_GIVEN TASK 1_
In the rows below, reproduce the part that opens with the line containing "You are a computer-use agent. Viewport: 958px" and continues through the end of the rows. Keep the instructions unchanged, but multiply every coordinate in the answers by 2.05 and round to whole numbers, with halves rounding up. Leave the pictures out.

_EXCERPTED PASSAGE_
====
She was a deeply accomplished actor, musician, activist, and intellectual who refused to be pigeonholed or reduced to a racist caricature– although these caricatures sadly continue to inform how she is remembered.
After 50 years of performance and activism, Baker died in 1975 in Paris. Having once famously sung “J’ai deux amours, mon pays et Paris” (I have two loves, my country and Paris), she was decidedly at home.
At her funeral, military officials performed a 21-gun salute– the first such honor to have been given an American woman laid to rest in France.
France and Parisians have gratefully adopted her in turn as their own, and Baker has left a deep imprint on the city and its cultural history.
To more easily find her traces there, I suggest paying a visit to some (or all) of the following places. To dig a bit deeper, see this in-depth, meticulously researched look back at Josephine’s life and legacy in the capital at Entrée to Black Paris.
Le Théatre des Champs-Elysées: Birthplace of “La Revue Nègre”
In 1925, Baker and a troupe of performers hailing from Harlem in New York City debuted the “La Revue Nègre” show at Paris’ Théatre des Champs-Elysées, cementing a popular fixation in France with “la négritude” (blackness) that had taken hold during the decade.
====
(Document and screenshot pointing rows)

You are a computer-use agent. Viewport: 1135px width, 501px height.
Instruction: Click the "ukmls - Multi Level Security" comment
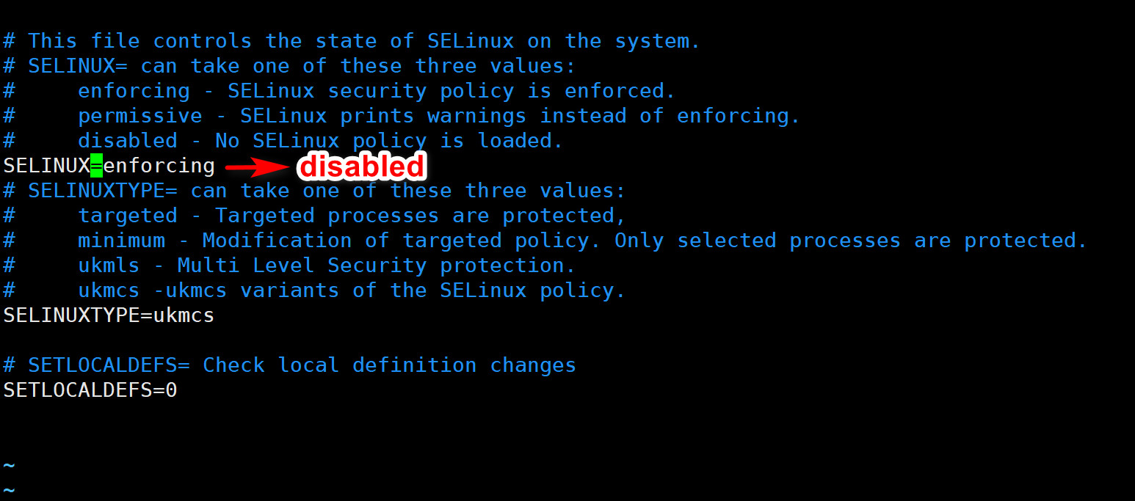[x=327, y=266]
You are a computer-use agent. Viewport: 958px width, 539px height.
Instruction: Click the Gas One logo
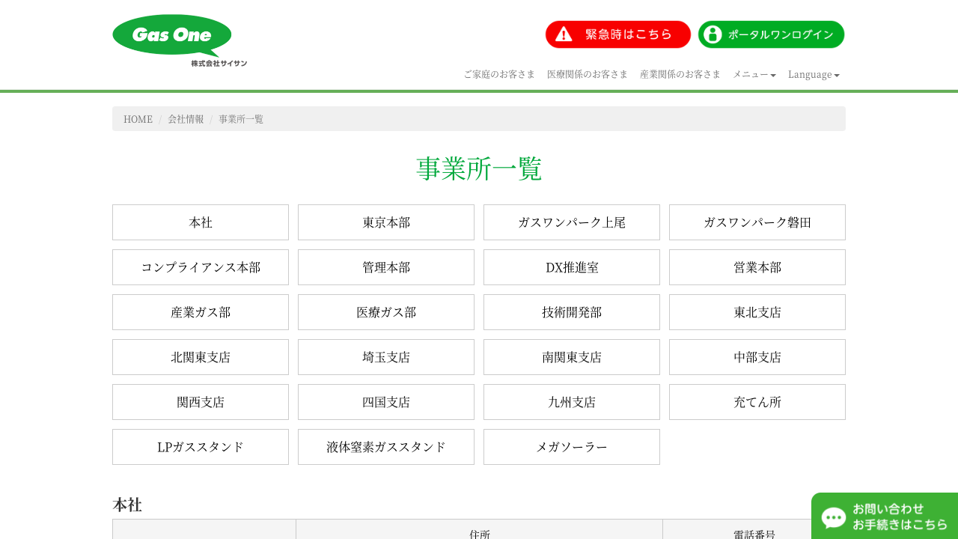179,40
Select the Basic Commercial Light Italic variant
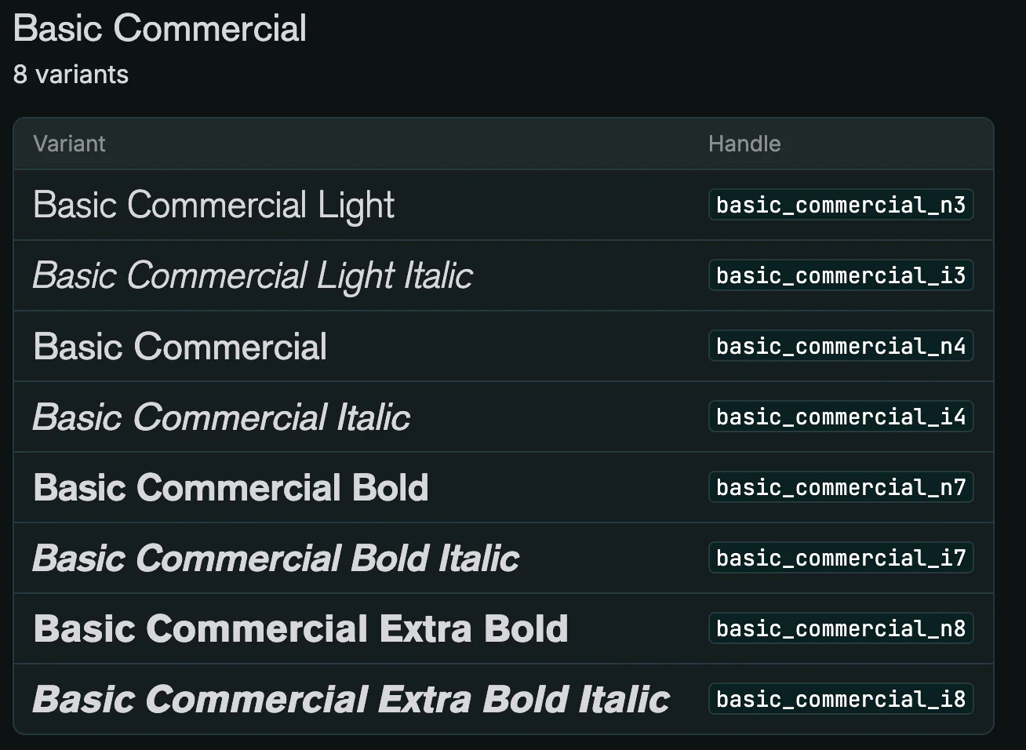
====
_GIVEN TASK 2_
According to the passage on Josephine Baker, in what year and city did Baker die?

_RIGHT ANSWER 1_
You are a computer-use agent. Viewport: 958px width, 539px height.
Instruction: Click the Gas One logo
367,82
Select the Basic Commercial Light Italic variant

_RIGHT ANSWER 2_
She died in 1975 in Paris.